Chaves D'Aurora
- MÁGICAS DESFEITAS.
Ao pé da lareira, no entanto, Reis havia de cumprir o seu papel de provedor e chefe do clã, a impor as ordens que ele julgava necessárias para o bem-estar da família, da tradição e da propriedade. Pediu a Aurita que passasse à sala de jantar. Mandou-a sentar-se à cabeceira da mesa de nogueira, onde a família reunia-se para o repasto, agora vazia, enorme. Postou-se à outra extremidade, onde sempre se havia bem em seu trono de patriarca e acendeu um havano especial, dentre os que lhe trouxera de Cuba o seu amigo Gonzaga Sarmento.
Fez uns séculos e séculos de silêncio e, enfim, dirigiu à filha as palavras que, segundo ele, precisavam ser ditas. Esta, com os olhos baixos a se fixarem nos bordados da rica toalha da Madeira, estava a se fazer e desfazer em mil ansiedades, sobre o que ele, afinal, ia dizer – Se bem conheço, menina Aurora, há de morar pela Estrada do Raio X apenas um gajo que conhece bem dessas artes, pois que andou uns tempos a malandrar com os circos que vêm e vão para a Espanha. E muito me entristece, ao teu pai, ficares assim... – Calou-se em longa pausa e ela, depois de algum tempo, sem erguer os olhos, balbuciou – Assim como, meu pai? – e o chefe do clã prosseguiu, a um tom mais irritado – Ora, pois, não vês? Ficares por aí assim, de namorico, às ocultas, com esse tipo que te não merece.
Dirigiu-se com Aurora até ao quarto do casal, diante do oratório de jacarandá, belíssima peça de artesanato de quase um metro de altura, oriundo de alguma antiga fazenda das Minas Gerais e que ele, quando ainda estava ao norte do Brasil, comprara de um vendedor ambulante. Pegou, no interior do oratório, um belo crucifixo com a imagem em pedra-sabão e as hastes de madeira esculpidas em filigrana. Nele se venerava o Filho de Deus, entre uma Virgem de louça e um Santo António de madeira. Mostrou à filha a face de Cristo, moribundo e sofredor, que revelava todo o esmero de algum discípulo do célebre Aleijadinho, no ato de esculpir. Fez a jovem rapariga ajoelhar-se e jurar, pelo Pai, pelo Filho e pelo Santo Espírito, que nunca mais haveria de se encontrar com o senhor Hernando.
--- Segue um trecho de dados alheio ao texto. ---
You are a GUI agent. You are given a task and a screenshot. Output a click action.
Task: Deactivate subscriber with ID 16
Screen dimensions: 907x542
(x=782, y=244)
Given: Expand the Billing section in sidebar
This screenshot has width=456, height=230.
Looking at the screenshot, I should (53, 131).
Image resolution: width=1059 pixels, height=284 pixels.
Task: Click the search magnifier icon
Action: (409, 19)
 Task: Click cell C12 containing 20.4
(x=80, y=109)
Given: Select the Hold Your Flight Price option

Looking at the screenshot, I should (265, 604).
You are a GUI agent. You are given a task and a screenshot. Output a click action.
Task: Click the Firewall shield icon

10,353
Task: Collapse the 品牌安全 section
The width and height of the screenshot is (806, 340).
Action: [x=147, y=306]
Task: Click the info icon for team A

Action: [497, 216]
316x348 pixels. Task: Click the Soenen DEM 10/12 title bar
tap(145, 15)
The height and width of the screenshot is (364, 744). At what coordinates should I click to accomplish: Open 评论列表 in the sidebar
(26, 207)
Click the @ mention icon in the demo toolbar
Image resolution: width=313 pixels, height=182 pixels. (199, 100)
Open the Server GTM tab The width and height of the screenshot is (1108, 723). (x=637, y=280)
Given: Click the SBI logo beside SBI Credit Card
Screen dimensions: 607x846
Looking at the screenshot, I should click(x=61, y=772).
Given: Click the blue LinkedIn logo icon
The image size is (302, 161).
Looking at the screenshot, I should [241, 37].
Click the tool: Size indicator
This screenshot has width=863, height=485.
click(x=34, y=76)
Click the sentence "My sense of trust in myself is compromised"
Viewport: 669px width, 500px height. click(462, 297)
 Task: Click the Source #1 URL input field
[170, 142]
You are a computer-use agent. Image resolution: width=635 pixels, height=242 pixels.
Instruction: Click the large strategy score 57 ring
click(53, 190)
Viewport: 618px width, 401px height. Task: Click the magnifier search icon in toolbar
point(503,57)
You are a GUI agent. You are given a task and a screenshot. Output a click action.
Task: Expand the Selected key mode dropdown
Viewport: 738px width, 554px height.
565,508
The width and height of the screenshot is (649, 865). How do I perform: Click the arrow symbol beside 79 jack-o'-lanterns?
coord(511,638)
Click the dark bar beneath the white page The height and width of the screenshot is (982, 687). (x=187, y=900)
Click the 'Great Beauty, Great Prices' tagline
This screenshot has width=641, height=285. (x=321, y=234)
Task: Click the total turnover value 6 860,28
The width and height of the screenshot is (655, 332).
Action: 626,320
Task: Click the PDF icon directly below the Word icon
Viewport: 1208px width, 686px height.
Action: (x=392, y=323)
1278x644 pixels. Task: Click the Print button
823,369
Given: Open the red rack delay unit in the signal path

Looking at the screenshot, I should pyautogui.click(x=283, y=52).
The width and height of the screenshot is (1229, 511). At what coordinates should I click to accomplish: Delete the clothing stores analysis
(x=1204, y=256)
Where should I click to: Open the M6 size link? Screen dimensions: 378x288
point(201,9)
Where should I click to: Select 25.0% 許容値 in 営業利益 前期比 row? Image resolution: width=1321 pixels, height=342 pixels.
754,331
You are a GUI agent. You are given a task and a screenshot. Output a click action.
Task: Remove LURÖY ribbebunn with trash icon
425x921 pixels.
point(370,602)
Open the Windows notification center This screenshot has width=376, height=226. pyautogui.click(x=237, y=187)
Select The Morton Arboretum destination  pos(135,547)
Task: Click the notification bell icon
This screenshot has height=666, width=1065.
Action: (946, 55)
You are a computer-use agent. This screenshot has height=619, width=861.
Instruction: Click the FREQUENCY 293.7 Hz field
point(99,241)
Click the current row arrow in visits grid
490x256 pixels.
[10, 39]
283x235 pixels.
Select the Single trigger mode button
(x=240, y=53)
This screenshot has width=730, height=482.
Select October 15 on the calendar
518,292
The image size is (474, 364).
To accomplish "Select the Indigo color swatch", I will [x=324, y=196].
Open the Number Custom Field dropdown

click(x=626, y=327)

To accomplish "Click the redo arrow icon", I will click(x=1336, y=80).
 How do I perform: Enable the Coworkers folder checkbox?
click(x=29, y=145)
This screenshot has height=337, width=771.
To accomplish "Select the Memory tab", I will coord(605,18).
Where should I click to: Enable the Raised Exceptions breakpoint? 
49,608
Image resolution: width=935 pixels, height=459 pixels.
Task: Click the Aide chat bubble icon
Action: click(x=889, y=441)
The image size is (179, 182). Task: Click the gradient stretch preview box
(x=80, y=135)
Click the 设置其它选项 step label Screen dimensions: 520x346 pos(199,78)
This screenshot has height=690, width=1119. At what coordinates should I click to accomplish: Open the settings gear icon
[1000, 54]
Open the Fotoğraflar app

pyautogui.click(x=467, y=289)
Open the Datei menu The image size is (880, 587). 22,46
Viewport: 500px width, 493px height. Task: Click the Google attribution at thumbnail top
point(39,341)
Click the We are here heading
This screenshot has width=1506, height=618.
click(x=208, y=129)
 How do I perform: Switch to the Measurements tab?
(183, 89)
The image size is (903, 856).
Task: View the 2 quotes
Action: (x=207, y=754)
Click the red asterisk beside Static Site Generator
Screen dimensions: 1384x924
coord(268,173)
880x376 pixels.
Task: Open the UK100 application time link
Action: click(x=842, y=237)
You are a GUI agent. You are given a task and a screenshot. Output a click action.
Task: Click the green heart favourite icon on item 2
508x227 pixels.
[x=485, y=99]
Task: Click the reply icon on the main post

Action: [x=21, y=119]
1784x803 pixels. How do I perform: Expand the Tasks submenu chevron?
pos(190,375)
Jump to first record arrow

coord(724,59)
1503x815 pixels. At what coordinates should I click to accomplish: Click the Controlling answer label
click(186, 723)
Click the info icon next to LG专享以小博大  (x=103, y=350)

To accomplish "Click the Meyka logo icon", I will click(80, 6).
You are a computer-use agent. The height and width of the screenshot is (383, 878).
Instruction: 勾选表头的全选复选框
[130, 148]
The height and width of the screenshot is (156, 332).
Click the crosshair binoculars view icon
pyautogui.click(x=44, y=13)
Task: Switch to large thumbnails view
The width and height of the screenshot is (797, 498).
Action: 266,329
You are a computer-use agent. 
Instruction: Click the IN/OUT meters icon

Aurora engoliu em seco o seu pranto e desencanto – Assim seja. Amém! – mas ah se o Papá escutasse o verdadeiro som, que lhe vinha do coração: Assim na terra como nos céus, o céu de Chaves ou de qualquer outro rincão onde eu, junto com esse amor que me palpita além do peito e além de mim, e o senhor quer fenecido, antes mesmo de vê-lo florir, aos poucos e a cada dia, estarei a fenecer.
Aproveitando-se de que o Papá já fora dormir, Aurita conseguiu, a muito custo, que a Zefa de Pitões, após relutar bastante, alcançasse o cigano naquela noite mesma e que o rapaz lhe viesse ter, pelo lado de fora da quinta, justo ao ponto no qual uma figueira se alinhava bem ao muro lateral, próximo à escada que descia para os fundos da casa. A se valer dos ombros da pobre ama, a menina subiu à árvore e se debruçou sobre o cercado de pedra. Em baixo, já lá estava o seu Romeu.
Sem cantos de cotovia nem rouxinol, após derramar sobre o rapaz todas as lágrimas que ainda pudesse verter, Julieta falou-lhe dos últimos sucessos (ou pior, dos insucessos). Que o instante, aquele, era o último de sua vida, a dela, da qual já não sabia mais o que fazer, nem a que rumos iria dar, mas que a sua alma era dele para sempre e os seus lábios agora só estavam ali para dizer, à moda de um cuco de Poe, desesperado por jamais conseguir ficar fora do relógio – Nunca mais! Nunca mais! Nunca mais!